# Raising frost line with retaining wall?



## gwoloshyn (Apr 2, 2010)

Hi everyone. I'm wondering if I have the option of raising my frost line underneath my footers by building a retaining wall and bringing up the soil a 6-12 inches. It seems like it wouldn't be a problem, but I'm no soil expert and I want to make sure I do this right. My bottom sill plate for the garage is resting on a sonatube, but this is 1 foot above grade, so I was thinking of building a retaining wall around the garage and out 3 or 4 feet, thus raising the frost line so I'm safe.


----------



## Nestor_Kelebay (Apr 2, 2010)

Gwoloshyn:

I think you're missing the point that heat will then also flow out through the retaining wall, so I don't know how well that game plan would work.  The ground only freezes down to the frost line in winter because of geothermal heat coming up from below.  But, if you look at you're retaining wall, there won't be any heat coming laterally from the side, so I expect the ground would freeze behind the retaining wall as well.  But, the basic premise is sound... if you raise the ground level, you theoretically should raise the frost line too.

I'm not entirely sure if this would be a better solution, but I believe it would be, and you can probably convince yourself of that by Googling the phrase:

"Frost Protected Shallow Foundations"

without (or even with) the quotes.

     In some places in the US they build houses and buildings on concrete foundations that only extend down a few feet into the ground.  That is, these buildings don't have a full basement, but only a concrete perimeter wall that's about 3 feet high on which the building is built.  In winter, the ground under these buildings can freeze, causing ice lenses in the soil, and that in turn can lift the building on one side or at one corner and cause the shallow concrete foundation lift on that side or corner, and that causes it to crack.

One way they've found to protect buildings with shallow foundations from frost heave is by literally INSULATING the ground around the building.  The result is that heat loss from the house keeps the ground immediately around the building from freezing, and that prevents any movement of the foundation.

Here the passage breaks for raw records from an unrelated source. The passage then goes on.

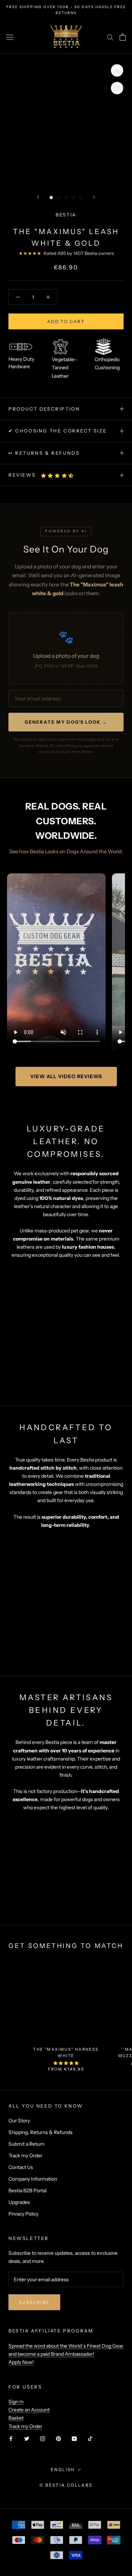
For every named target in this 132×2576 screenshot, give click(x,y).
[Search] (110, 37)
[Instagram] (42, 2438)
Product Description (44, 409)
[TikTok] (90, 2438)
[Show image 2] (58, 197)
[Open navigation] (9, 37)
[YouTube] (74, 2438)
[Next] (94, 197)
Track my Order (25, 2155)
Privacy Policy (23, 2214)
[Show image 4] (73, 197)
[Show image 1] (51, 197)
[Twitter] (26, 2438)
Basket (16, 2418)
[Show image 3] (66, 197)
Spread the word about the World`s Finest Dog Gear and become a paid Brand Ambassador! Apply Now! (65, 2354)
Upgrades (19, 2202)
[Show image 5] (80, 197)
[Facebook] (10, 2438)
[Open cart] (123, 37)
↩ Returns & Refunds (44, 453)
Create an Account (29, 2410)
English (63, 2469)
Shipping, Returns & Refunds (40, 2132)
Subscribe (34, 2302)
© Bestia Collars (65, 2485)
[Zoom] (117, 70)
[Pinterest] (58, 2438)
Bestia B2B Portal (27, 2190)
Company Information (32, 2179)
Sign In (16, 2401)
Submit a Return (26, 2144)
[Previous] (38, 197)
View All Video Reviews (66, 1076)
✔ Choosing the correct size (57, 431)
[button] (57, 475)
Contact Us (20, 2167)
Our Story (19, 2120)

      They excavate around the perimeter of the building, attach thick (4 inch thick) extruded polystyrene foam to the exterior of the concrete wall, and also lay that same thickness of polystyrene insulation down on the floor of the excavated area before backfilling.  That is, you have a slab of insulation buried horizontally around the perimeter of the building.  All the soil above that insulation is frozen solid and all the ground below it is warm because of heat loss from the house (that would occur anyway, it's just now you're taking advantage of that unavoidable heat loss to get it to do something for you.).  Because the soil under the building's foundation doesn't freeze, there's never any frost heave under the foundation, and there's no movement to cause cracks.

I'm thinking that instead of raising the ground level, why not do the same thing as shown above.  I expect it would be much more effective.


----------